» **Data extracted from a collection**
----

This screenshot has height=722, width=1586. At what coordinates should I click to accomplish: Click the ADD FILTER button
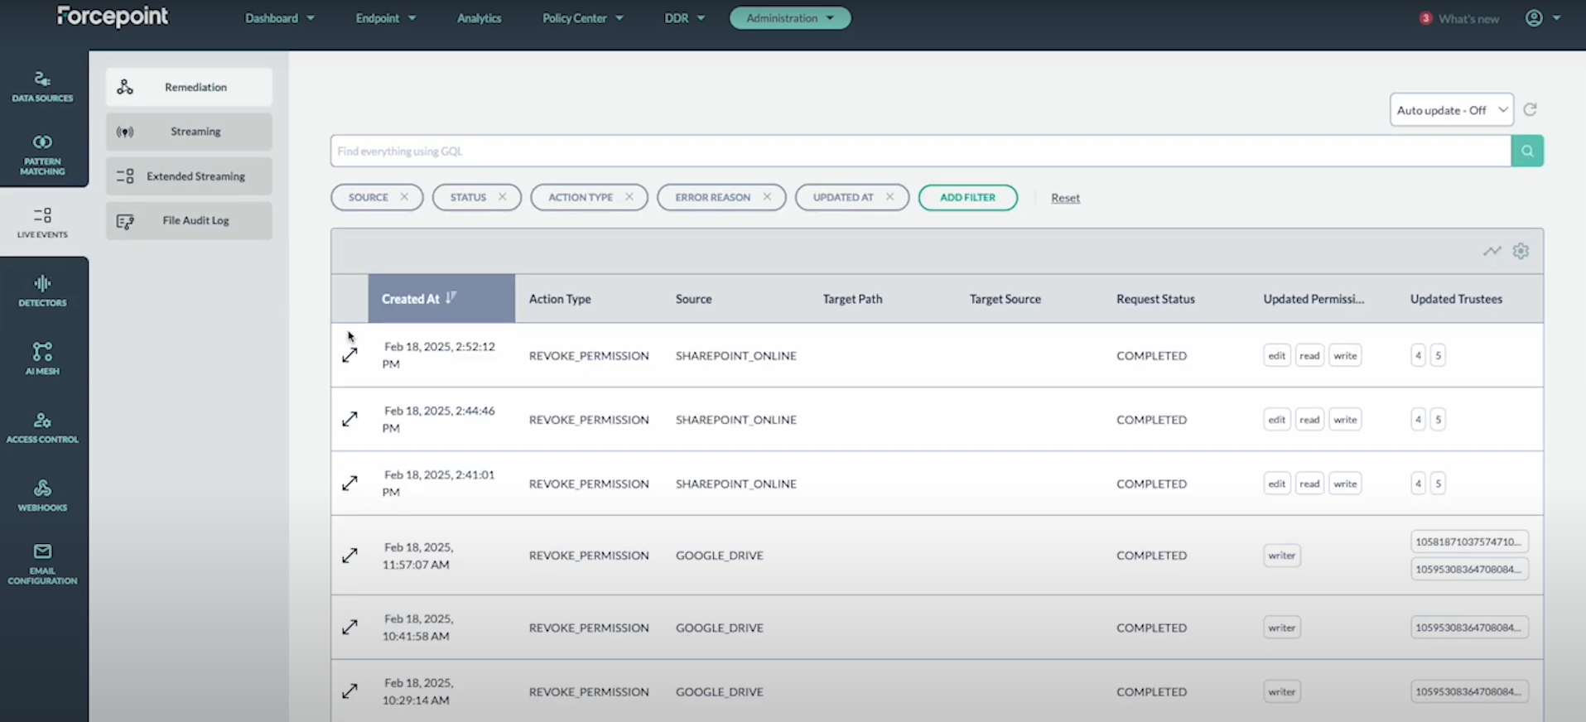pos(967,197)
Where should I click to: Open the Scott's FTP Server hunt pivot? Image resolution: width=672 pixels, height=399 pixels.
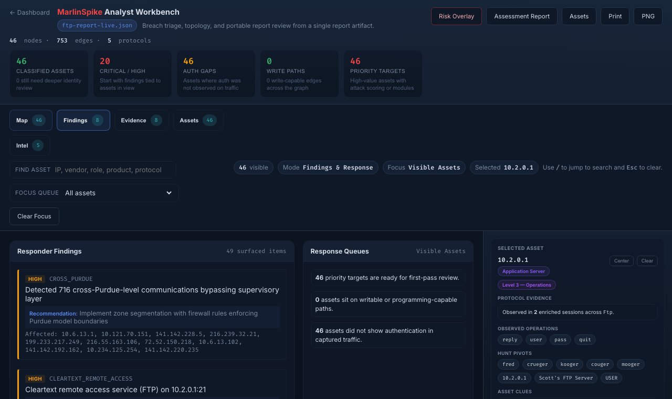[x=565, y=377]
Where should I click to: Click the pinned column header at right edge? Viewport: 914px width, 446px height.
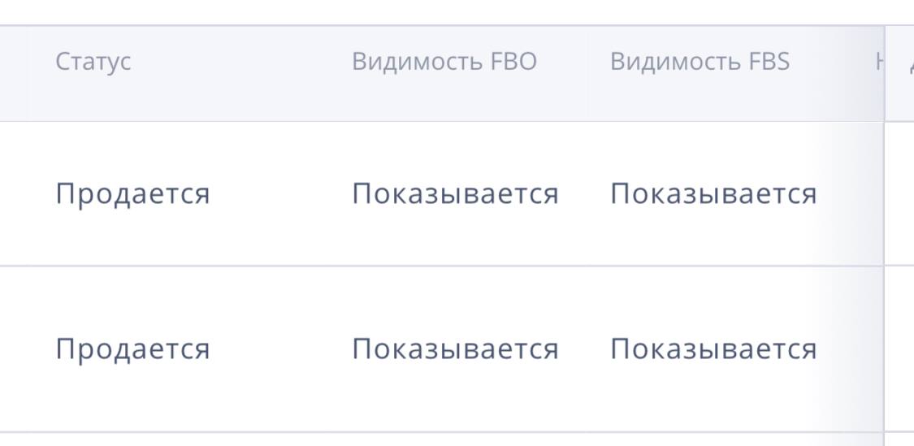(x=900, y=73)
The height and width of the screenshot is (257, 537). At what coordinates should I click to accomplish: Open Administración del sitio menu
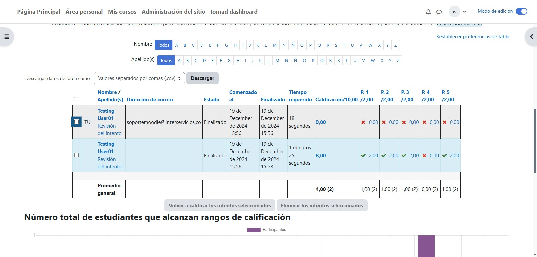(173, 12)
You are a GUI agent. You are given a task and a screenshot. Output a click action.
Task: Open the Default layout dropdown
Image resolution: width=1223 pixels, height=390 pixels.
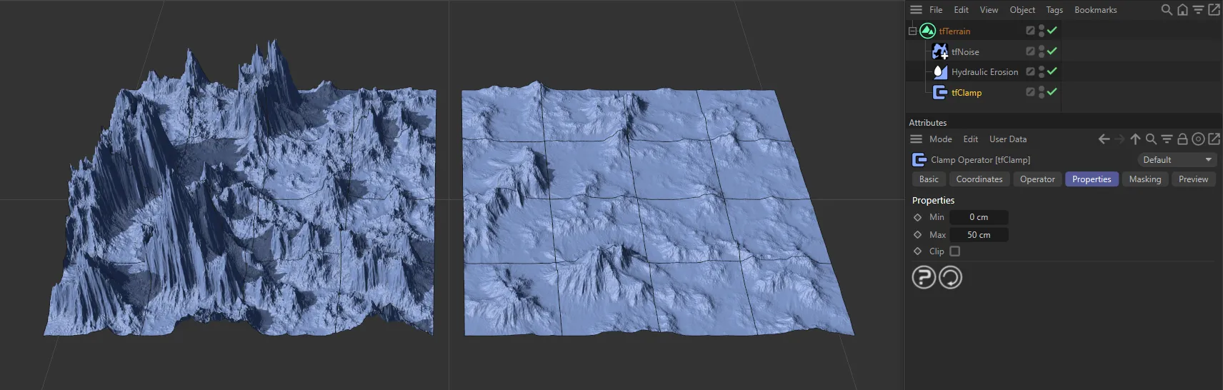point(1177,160)
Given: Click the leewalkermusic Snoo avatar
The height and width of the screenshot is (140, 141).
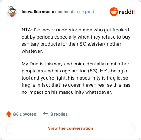Looking at the screenshot, I should click(12, 11).
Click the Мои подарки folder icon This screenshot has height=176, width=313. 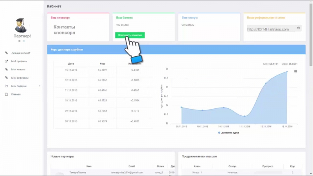6,86
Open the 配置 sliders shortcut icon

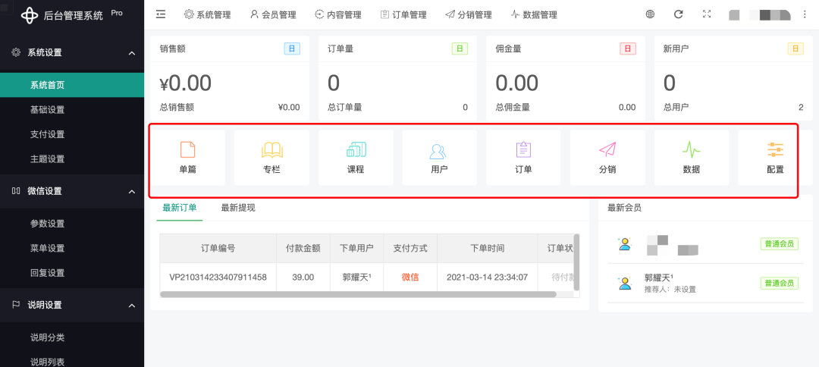pyautogui.click(x=775, y=150)
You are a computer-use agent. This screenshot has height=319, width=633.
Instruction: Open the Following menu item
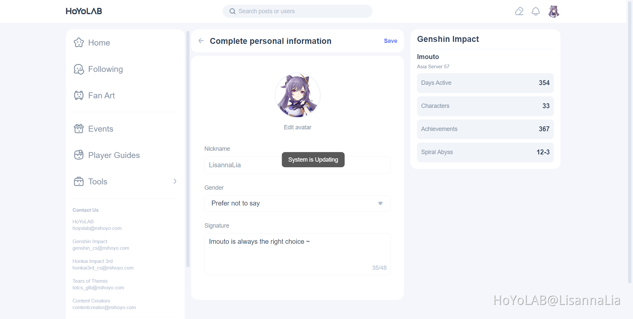pyautogui.click(x=106, y=69)
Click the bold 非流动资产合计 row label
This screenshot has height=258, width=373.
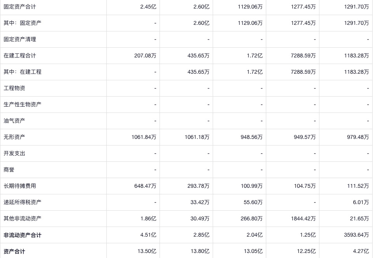point(23,235)
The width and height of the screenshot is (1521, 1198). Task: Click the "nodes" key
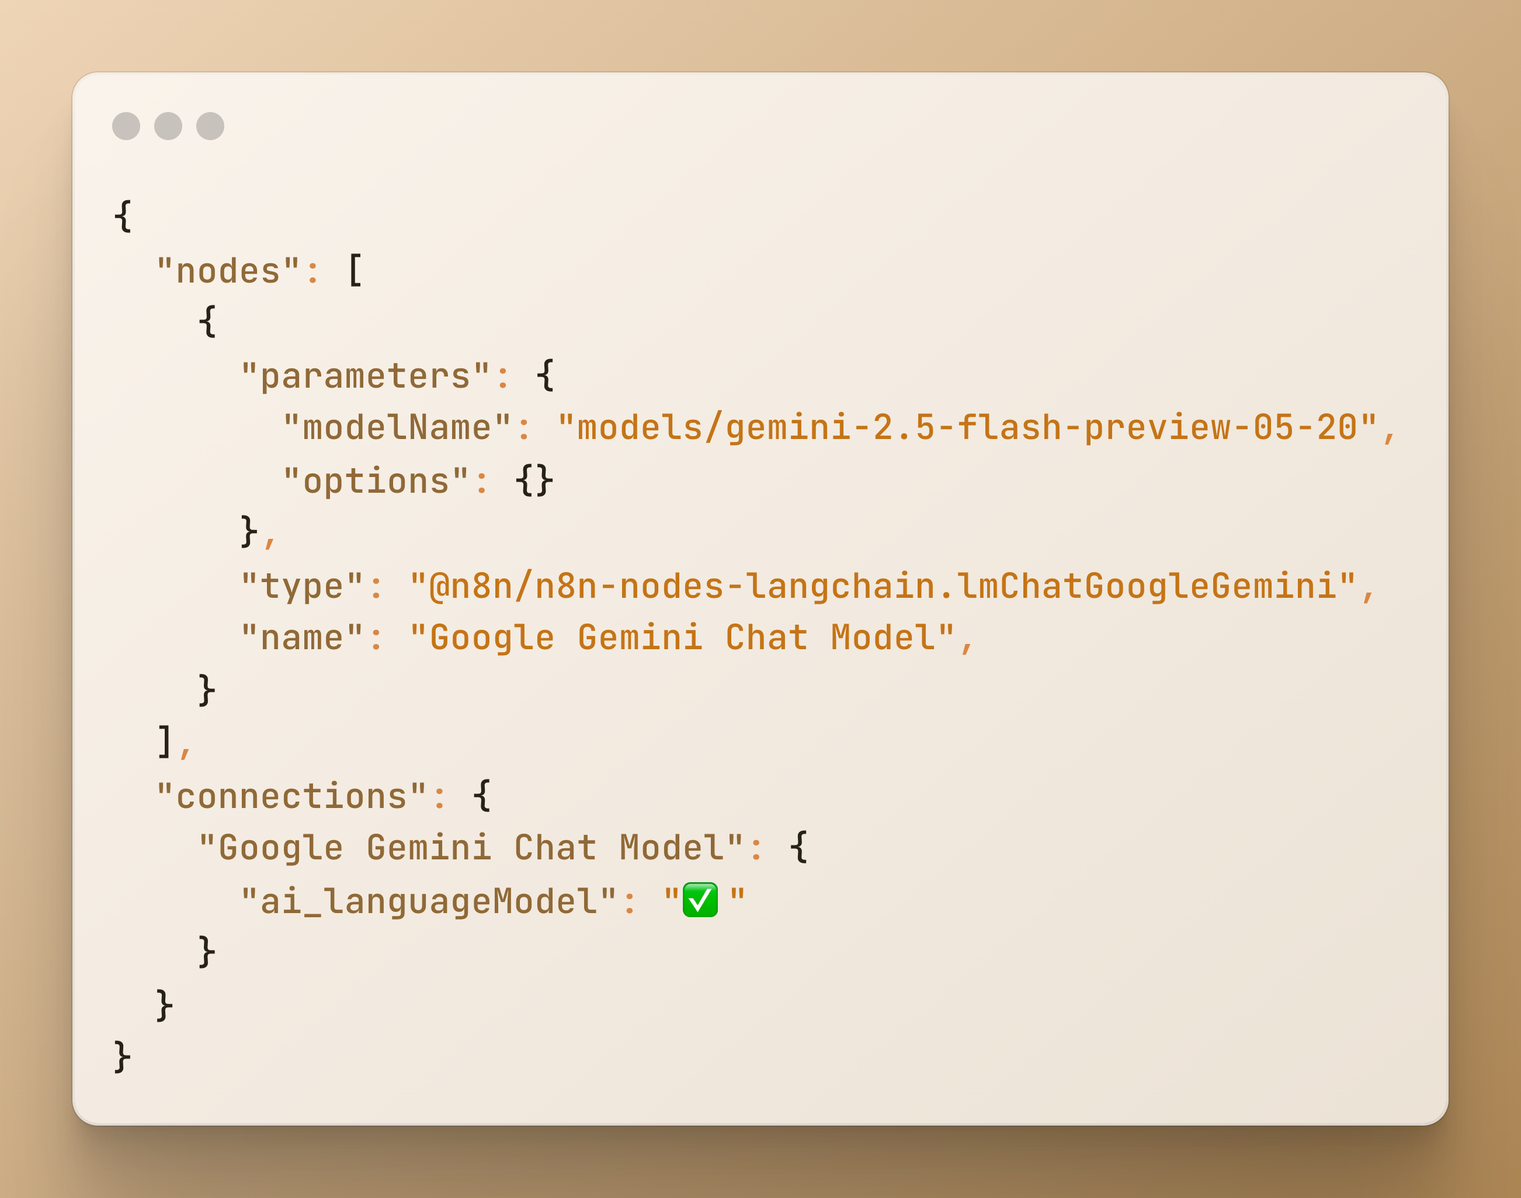[228, 271]
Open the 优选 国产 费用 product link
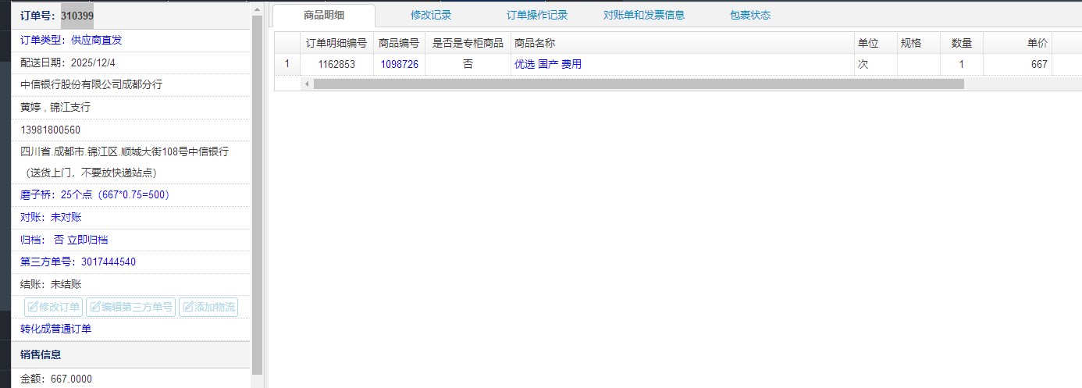This screenshot has width=1082, height=388. [547, 65]
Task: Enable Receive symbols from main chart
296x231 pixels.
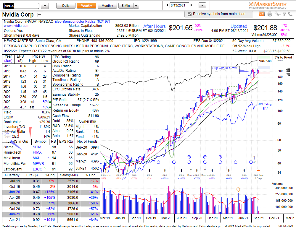Action: click(x=189, y=14)
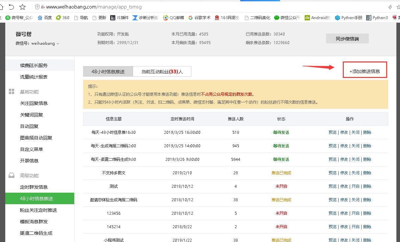Click 关闭 for the 不支持多图文 message
The image size is (400, 242).
355,173
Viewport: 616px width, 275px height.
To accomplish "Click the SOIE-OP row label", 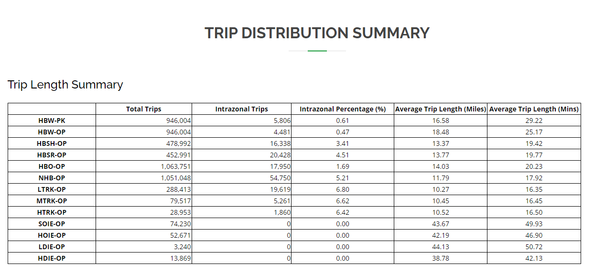I will point(52,224).
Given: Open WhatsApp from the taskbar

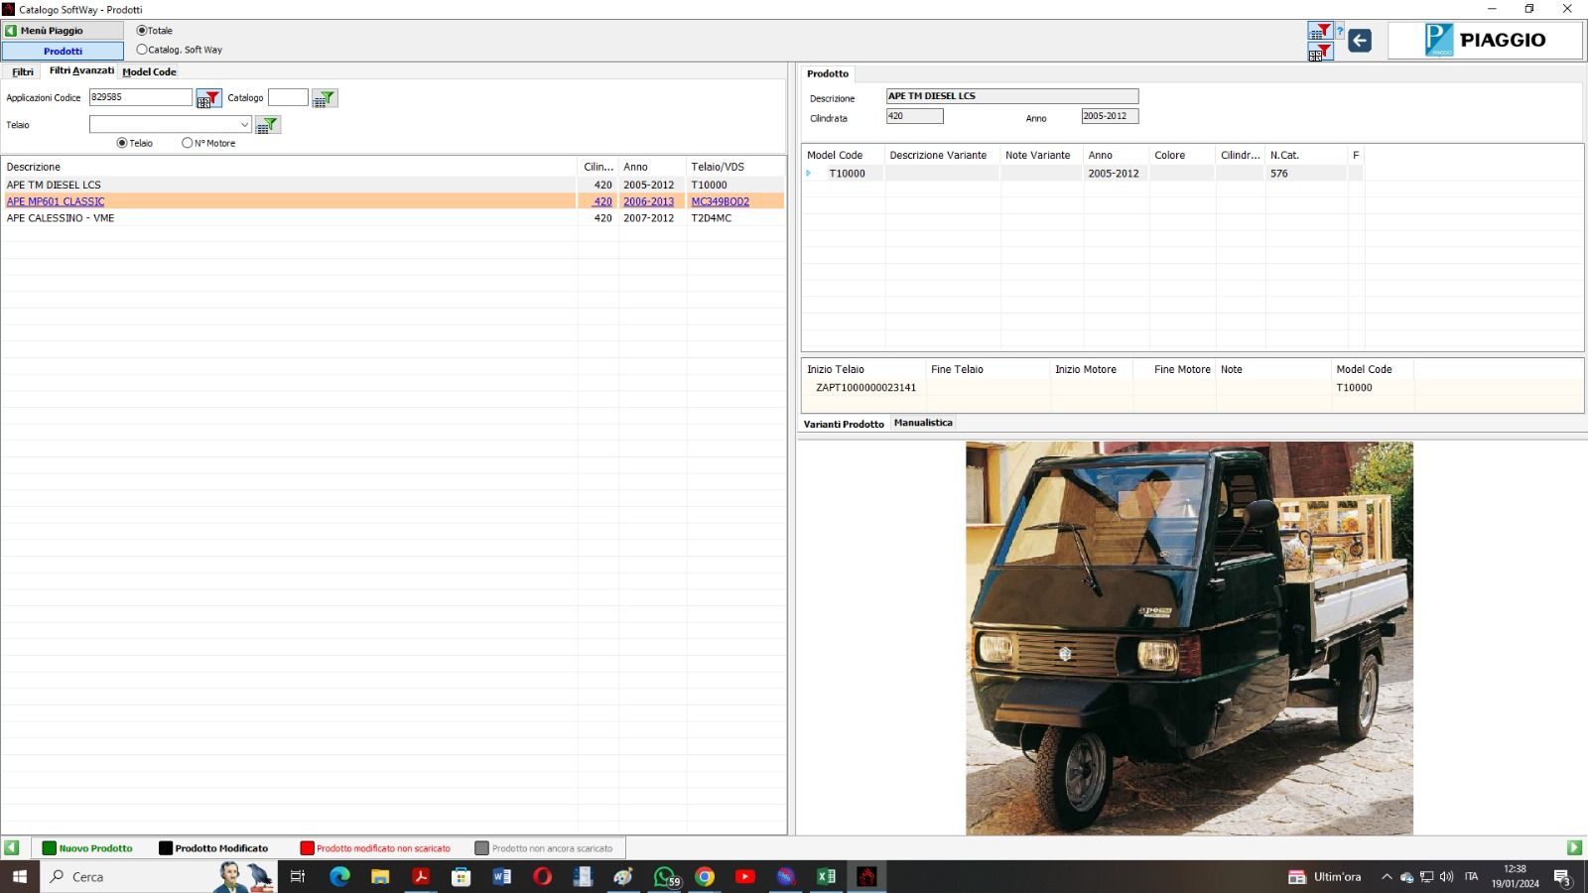Looking at the screenshot, I should coord(665,876).
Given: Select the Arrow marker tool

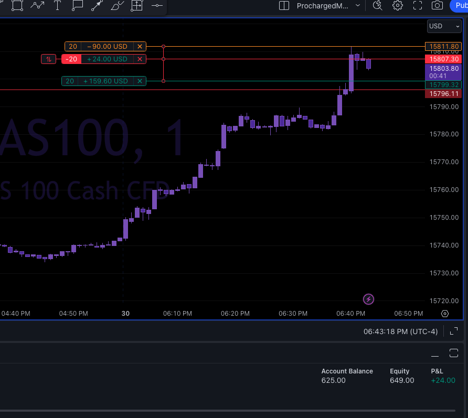Looking at the screenshot, I should [97, 6].
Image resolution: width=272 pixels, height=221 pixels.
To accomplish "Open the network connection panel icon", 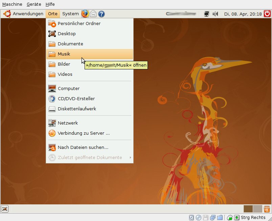I will (x=207, y=14).
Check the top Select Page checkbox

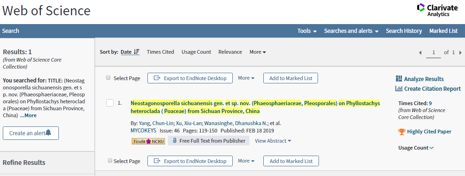coord(108,78)
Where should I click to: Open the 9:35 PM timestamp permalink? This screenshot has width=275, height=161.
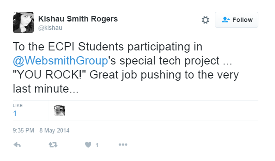click(41, 130)
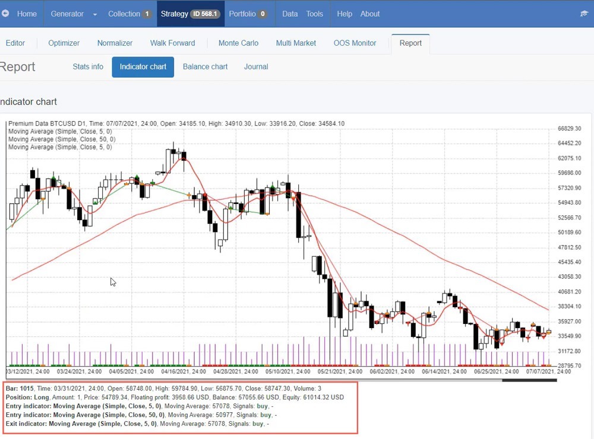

----

» **Exercise brief**
Within the data above, repeat exactly the lines from the one bearing "This screenshot has height=258, width=373." through the one bearing "Task: Enable Receive symbols from main chart". Include no pictures and nothing else.

» **Answer to the problem**
This screenshot has height=258, width=373.
point(23,235)
The width and height of the screenshot is (1521, 1198). Task: Click the "nodes" key
[228, 271]
Open the 优选 国产 费用 product link
This screenshot has width=1082, height=388. [547, 65]
Task: Enable Receive symbols from main chart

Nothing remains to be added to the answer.